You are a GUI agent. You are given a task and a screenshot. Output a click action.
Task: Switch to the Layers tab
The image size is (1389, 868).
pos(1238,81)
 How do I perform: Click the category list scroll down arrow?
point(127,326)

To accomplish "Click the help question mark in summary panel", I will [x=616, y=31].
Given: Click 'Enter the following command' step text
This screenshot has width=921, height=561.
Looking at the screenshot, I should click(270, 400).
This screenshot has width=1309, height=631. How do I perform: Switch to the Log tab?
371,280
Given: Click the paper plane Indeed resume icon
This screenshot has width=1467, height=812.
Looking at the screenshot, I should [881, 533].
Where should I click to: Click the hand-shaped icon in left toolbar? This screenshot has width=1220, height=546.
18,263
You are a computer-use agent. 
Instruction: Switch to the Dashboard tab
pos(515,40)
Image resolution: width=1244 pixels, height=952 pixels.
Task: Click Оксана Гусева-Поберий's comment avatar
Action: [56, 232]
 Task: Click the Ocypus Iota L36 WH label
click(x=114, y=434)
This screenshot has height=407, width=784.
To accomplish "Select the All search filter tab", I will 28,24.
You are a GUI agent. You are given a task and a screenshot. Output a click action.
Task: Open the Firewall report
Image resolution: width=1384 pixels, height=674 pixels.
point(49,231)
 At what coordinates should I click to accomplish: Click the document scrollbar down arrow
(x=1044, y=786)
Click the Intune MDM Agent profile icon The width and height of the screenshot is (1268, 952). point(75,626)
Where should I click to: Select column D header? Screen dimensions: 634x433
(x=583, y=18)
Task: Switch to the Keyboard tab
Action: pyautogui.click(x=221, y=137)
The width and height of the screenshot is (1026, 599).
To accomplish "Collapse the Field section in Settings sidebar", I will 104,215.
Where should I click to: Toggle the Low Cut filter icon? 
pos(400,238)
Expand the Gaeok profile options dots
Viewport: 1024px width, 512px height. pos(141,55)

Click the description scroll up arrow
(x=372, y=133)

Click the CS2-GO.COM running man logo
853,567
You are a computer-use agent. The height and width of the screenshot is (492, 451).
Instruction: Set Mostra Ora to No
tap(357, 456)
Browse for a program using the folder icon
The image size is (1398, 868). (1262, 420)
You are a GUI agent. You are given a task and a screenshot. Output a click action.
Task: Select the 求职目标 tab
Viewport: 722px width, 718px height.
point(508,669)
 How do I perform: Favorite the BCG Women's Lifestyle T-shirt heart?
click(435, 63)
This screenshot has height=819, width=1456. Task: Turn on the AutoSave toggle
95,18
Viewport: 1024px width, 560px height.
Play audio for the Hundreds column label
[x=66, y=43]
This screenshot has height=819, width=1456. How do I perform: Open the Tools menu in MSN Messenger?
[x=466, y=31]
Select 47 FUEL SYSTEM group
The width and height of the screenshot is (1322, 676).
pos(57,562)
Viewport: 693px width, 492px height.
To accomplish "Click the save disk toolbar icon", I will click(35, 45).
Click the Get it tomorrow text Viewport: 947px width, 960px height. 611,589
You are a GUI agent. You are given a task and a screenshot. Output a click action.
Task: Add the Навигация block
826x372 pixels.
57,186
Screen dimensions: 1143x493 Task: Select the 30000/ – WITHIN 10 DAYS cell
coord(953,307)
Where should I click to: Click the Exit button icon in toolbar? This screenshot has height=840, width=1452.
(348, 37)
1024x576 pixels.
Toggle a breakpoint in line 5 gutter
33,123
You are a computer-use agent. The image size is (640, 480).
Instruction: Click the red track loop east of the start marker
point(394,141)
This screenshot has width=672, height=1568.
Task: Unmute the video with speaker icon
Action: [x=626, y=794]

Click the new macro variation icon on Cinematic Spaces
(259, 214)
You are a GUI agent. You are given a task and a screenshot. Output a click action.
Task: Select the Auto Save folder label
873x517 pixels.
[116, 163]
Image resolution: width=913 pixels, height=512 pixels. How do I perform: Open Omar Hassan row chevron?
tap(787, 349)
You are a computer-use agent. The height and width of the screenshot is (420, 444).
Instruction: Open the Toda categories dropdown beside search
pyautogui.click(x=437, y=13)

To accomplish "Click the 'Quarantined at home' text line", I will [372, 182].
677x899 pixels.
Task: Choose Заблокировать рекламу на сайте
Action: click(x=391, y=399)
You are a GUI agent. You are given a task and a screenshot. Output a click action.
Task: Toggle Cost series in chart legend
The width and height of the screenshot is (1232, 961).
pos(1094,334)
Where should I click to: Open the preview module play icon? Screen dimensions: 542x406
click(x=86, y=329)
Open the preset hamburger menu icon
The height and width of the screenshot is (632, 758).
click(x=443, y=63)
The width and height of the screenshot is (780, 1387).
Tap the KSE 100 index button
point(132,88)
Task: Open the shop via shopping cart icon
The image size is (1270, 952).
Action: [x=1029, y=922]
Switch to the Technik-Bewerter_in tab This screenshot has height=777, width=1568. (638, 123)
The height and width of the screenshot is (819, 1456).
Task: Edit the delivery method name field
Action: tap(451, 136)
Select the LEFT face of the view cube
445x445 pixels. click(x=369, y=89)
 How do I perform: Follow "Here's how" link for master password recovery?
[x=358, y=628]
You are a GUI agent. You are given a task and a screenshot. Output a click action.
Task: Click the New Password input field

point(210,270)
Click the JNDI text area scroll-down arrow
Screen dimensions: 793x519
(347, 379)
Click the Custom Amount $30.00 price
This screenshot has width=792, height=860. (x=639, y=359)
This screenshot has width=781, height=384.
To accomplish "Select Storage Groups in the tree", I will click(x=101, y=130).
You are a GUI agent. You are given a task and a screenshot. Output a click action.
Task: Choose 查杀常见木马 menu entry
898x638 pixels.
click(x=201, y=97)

===

YOUR TASK →
Copy every line above word for word, in its original order.

EXERCISE RESPONSE →
You are a GUI agent. You are given a task and a screenshot. Output a click action.
Task: Switch to the Layers tab
The image size is (1389, 868).
pos(1238,81)
 How do I perform: Click the category list scroll down arrow?
point(127,326)

To accomplish "Click the help question mark in summary panel", I will [x=616, y=31].
Given: Click 'Enter the following command' step text
This screenshot has width=921, height=561.
Looking at the screenshot, I should click(270, 400).
This screenshot has width=1309, height=631. How do I perform: Switch to the Log tab?
371,280
Given: Click the paper plane Indeed resume icon
This screenshot has width=1467, height=812.
Looking at the screenshot, I should [881, 533].
Where should I click to: Click the hand-shaped icon in left toolbar? This screenshot has width=1220, height=546.
18,263
You are a computer-use agent. 
Instruction: Switch to the Dashboard tab
pos(515,40)
Image resolution: width=1244 pixels, height=952 pixels.
Task: Click Оксана Гусева-Поберий's comment avatar
Action: [56, 232]
 Task: Click the Ocypus Iota L36 WH label
click(x=114, y=434)
This screenshot has height=407, width=784.
To accomplish "Select the All search filter tab", I will 28,24.
You are a GUI agent. You are given a task and a screenshot. Output a click action.
Task: Open the Firewall report
Image resolution: width=1384 pixels, height=674 pixels.
point(49,231)
 At what coordinates should I click to accomplish: Click the document scrollbar down arrow
(x=1044, y=786)
Click the Intune MDM Agent profile icon The width and height of the screenshot is (1268, 952). point(75,626)
Where should I click to: Select column D header? Screen dimensions: 634x433
(x=583, y=18)
Task: Switch to the Keyboard tab
Action: pyautogui.click(x=221, y=137)
The width and height of the screenshot is (1026, 599).
To accomplish "Collapse the Field section in Settings sidebar", I will 104,215.
Where should I click to: Toggle the Low Cut filter icon? 
pos(400,238)
Expand the Gaeok profile options dots
Viewport: 1024px width, 512px height. pos(141,55)

Click the description scroll up arrow
(x=372, y=133)

Click the CS2-GO.COM running man logo
853,567
You are a computer-use agent. The height and width of the screenshot is (492, 451).
Instruction: Set Mostra Ora to No
tap(357, 456)
Browse for a program using the folder icon
The image size is (1398, 868). (1262, 420)
You are a GUI agent. You are given a task and a screenshot. Output a click action.
Task: Select the 求职目标 tab
Viewport: 722px width, 718px height.
point(508,669)
 How do I perform: Favorite the BCG Women's Lifestyle T-shirt heart?
click(435, 63)
This screenshot has height=819, width=1456. Task: Turn on the AutoSave toggle
95,18
Viewport: 1024px width, 560px height.
Play audio for the Hundreds column label
[x=66, y=43]
This screenshot has height=819, width=1456. How do I perform: Open the Tools menu in MSN Messenger?
[x=466, y=31]
Select 47 FUEL SYSTEM group
The width and height of the screenshot is (1322, 676).
pos(57,562)
Viewport: 693px width, 492px height.
To accomplish "Click the save disk toolbar icon", I will click(35, 45).
Click the Get it tomorrow text Viewport: 947px width, 960px height. 611,589
You are a GUI agent. You are given a task and a screenshot. Output a click action.
Task: Add the Навигация block
826x372 pixels.
57,186
Screen dimensions: 1143x493 Task: Select the 30000/ – WITHIN 10 DAYS cell
coord(953,307)
Where should I click to: Click the Exit button icon in toolbar? This screenshot has height=840, width=1452.
(348, 37)
1024x576 pixels.
Toggle a breakpoint in line 5 gutter
33,123
You are a computer-use agent. The image size is (640, 480).
Instruction: Click the red track loop east of the start marker
point(394,141)
This screenshot has width=672, height=1568.
Task: Unmute the video with speaker icon
Action: [x=626, y=794]

Click the new macro variation icon on Cinematic Spaces
(259, 214)
You are a GUI agent. You are given a task and a screenshot. Output a click action.
Task: Select the Auto Save folder label
873x517 pixels.
[116, 163]
Image resolution: width=913 pixels, height=512 pixels. How do I perform: Open Omar Hassan row chevron?
tap(787, 349)
You are a computer-use agent. The height and width of the screenshot is (420, 444).
Instruction: Open the Toda categories dropdown beside search
pyautogui.click(x=437, y=13)

To accomplish "Click the 'Quarantined at home' text line", I will [372, 182].
677x899 pixels.
Task: Choose Заблокировать рекламу на сайте
Action: click(x=391, y=399)
You are a GUI agent. You are given a task and a screenshot. Output a click action.
Task: Toggle Cost series in chart legend
The width and height of the screenshot is (1232, 961).
pos(1094,334)
Where should I click to: Open the preview module play icon? Screen dimensions: 542x406
click(x=86, y=329)
Open the preset hamburger menu icon
The height and width of the screenshot is (632, 758).
click(x=443, y=63)
The width and height of the screenshot is (780, 1387).
Tap the KSE 100 index button
point(132,88)
Task: Open the shop via shopping cart icon
The image size is (1270, 952).
Action: [x=1029, y=922]
Switch to the Technik-Bewerter_in tab This screenshot has height=777, width=1568. (638, 123)
The height and width of the screenshot is (819, 1456).
Task: Edit the delivery method name field
Action: tap(451, 136)
Select the LEFT face of the view cube
445x445 pixels. click(x=369, y=89)
 How do I perform: Follow "Here's how" link for master password recovery?
[x=358, y=628]
You are a GUI agent. You are given a task and a screenshot. Output a click action.
Task: Click the New Password input field

point(210,270)
Click the JNDI text area scroll-down arrow
Screen dimensions: 793x519
(347, 379)
Click the Custom Amount $30.00 price
This screenshot has width=792, height=860. (x=639, y=359)
This screenshot has width=781, height=384.
To accomplish "Select Storage Groups in the tree", I will click(x=101, y=130).
You are a GUI agent. You are given a task and a screenshot. Output a click action.
Task: Choose 查杀常见木马 menu entry
898x638 pixels.
click(x=201, y=97)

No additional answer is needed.